* _What you are asked to do_
The whole of the data is to be returned without a single change.

Items listed in a dataset:

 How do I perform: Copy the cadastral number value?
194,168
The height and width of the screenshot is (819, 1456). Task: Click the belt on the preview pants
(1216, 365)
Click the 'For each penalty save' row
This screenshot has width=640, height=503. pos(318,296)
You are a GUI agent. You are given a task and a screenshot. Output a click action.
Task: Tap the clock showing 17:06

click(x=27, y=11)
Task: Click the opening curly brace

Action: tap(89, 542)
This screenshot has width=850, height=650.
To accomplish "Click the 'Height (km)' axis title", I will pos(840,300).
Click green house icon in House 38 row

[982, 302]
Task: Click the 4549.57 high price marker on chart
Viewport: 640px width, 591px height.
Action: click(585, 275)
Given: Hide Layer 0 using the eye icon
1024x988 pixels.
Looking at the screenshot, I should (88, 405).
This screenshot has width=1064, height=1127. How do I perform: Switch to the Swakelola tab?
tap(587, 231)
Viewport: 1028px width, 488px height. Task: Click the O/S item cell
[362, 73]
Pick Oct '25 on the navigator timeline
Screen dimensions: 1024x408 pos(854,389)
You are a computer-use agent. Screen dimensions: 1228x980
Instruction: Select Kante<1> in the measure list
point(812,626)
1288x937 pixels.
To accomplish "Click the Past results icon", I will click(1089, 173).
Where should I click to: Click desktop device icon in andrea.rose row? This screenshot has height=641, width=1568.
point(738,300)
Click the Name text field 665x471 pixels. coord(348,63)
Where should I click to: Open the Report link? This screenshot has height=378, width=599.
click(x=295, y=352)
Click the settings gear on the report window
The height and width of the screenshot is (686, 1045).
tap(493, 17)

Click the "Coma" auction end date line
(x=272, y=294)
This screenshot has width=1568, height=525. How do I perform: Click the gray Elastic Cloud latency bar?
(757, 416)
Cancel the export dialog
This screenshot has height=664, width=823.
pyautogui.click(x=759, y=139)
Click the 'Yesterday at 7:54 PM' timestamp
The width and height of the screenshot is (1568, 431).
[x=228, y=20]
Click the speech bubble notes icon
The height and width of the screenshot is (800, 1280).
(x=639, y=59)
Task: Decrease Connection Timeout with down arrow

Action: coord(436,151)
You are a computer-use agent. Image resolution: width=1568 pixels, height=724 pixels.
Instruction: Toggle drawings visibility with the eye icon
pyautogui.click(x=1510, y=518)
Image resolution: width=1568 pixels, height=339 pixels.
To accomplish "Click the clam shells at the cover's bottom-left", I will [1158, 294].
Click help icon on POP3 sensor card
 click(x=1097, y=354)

* _Solution to the problem_
 How do I perform: Copy the cadastral number value?
194,168
The height and width of the screenshot is (819, 1456). Task: Click the belt on the preview pants
(1216, 365)
Click the 'For each penalty save' row
This screenshot has width=640, height=503. pos(318,296)
You are a GUI agent. You are given a task and a screenshot. Output a click action.
Task: Tap the clock showing 17:06

click(x=27, y=11)
Task: Click the opening curly brace

Action: tap(89, 542)
This screenshot has width=850, height=650.
To accomplish "Click the 'Height (km)' axis title", I will pos(840,300).
Click green house icon in House 38 row

[982, 302]
Task: Click the 4549.57 high price marker on chart
Viewport: 640px width, 591px height.
Action: click(585, 275)
Given: Hide Layer 0 using the eye icon
1024x988 pixels.
Looking at the screenshot, I should (88, 405).
This screenshot has width=1064, height=1127. How do I perform: Switch to the Swakelola tab?
tap(587, 231)
Viewport: 1028px width, 488px height. Task: Click the O/S item cell
[362, 73]
Pick Oct '25 on the navigator timeline
Screen dimensions: 1024x408 pos(854,389)
You are a computer-use agent. Screen dimensions: 1228x980
Instruction: Select Kante<1> in the measure list
point(812,626)
1288x937 pixels.
To accomplish "Click the Past results icon", I will click(1089, 173).
Where should I click to: Click desktop device icon in andrea.rose row? This screenshot has height=641, width=1568.
point(738,300)
Click the Name text field 665x471 pixels. coord(348,63)
Where should I click to: Open the Report link? This screenshot has height=378, width=599.
click(x=295, y=352)
Click the settings gear on the report window
The height and width of the screenshot is (686, 1045).
tap(493, 17)

Click the "Coma" auction end date line
(x=272, y=294)
This screenshot has width=1568, height=525. How do I perform: Click the gray Elastic Cloud latency bar?
(757, 416)
Cancel the export dialog
This screenshot has height=664, width=823.
pyautogui.click(x=759, y=139)
Click the 'Yesterday at 7:54 PM' timestamp
The width and height of the screenshot is (1568, 431).
[x=228, y=20]
Click the speech bubble notes icon
The height and width of the screenshot is (800, 1280).
(x=639, y=59)
Task: Decrease Connection Timeout with down arrow

Action: coord(436,151)
You are a computer-use agent. Image resolution: width=1568 pixels, height=724 pixels.
Instruction: Toggle drawings visibility with the eye icon
pyautogui.click(x=1510, y=518)
Image resolution: width=1568 pixels, height=339 pixels.
To accomplish "Click the clam shells at the cover's bottom-left", I will [1158, 294].
Click help icon on POP3 sensor card
 click(x=1097, y=354)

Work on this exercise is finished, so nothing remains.